As patients enter the hospital, having medical records available from their primary care setting can be enormously helpful for hospitalists or specialists who provide their inpatient care. Likewise, patient education and self-care efforts in the hospital can benefit outpatient care efforts later on. Discussion from the time of admission about the meaning and value of the A1C test will help patients understand this measure of their diabetes control,which will further enhance self-care in the long term. Patient motivation and readiness to accept the challenges of either a new diagnosis of diabetes or self-care for a long-standing diagnosis must be assessed and, if necessary,enhanced because lifestyle modification may be required for successful self-care. Often, patients' medication and lifestyle adherence starts with attention to these issues during hospitalization.
Tools focusing on medication adherence are available through the Case Management Society of America. Case Management Adherence Guidelines8 have been developed for people with diabetes and can be found online at http://www.cmsa.org/portals/0/pdf/CMAG_Diabetes.pdf.
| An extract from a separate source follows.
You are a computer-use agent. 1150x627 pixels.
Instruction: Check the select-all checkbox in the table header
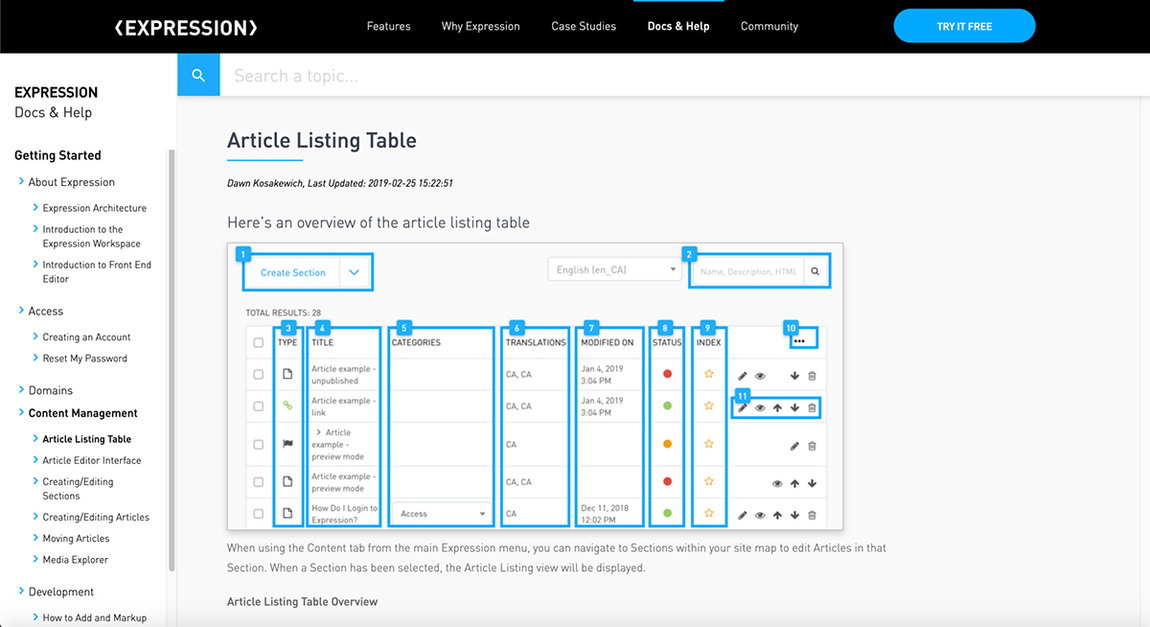257,343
Hospitalists are actively pursuing protocols and routines that will enhance the successful transition of diabetes care along the inpatient continuum and throughout the transition from inpatient to outpatient settings, using an interdisciplinary team approach. The Society of Hospital Management's Glycemic Control Task Force has produced a comprehensive workbook that is an excellent resource for developing transition-of-care plans from acute care to discharge to the community.9 This resource can be found online at http://www.hospitalmedicine.org/AM/Template.cfm?Section=Search_Advanced_Search§ion=Glycemic_Control&template=/CM/ContentDisplay.cfm&ContentFileID=2934.
Care coordination involving an interdisciplinary team in the hospital setting is crucial to successfully meeting patients' needs. Hospitalization,often a stressful time for patients, is only the beginning of the care-coordination process; ensuring smooth and cohesive transition of care should be a priority. Communication between caregivers before, during, and after hospitalization must include medications prescribed, medical records,education offered, assessment findings (especially health literacy), and patient and family willingness to change lifestyle factors. Having patients'input into the care-coordination process is a key to success, which can be measured by a smooth transition throughout every stage of hospitalization and into outpatient care settings.
Susan Rogers, RN-BC, BSN, CCM, is president and principal consultant at Rogers Professional Guidance in Overland Park, Kans.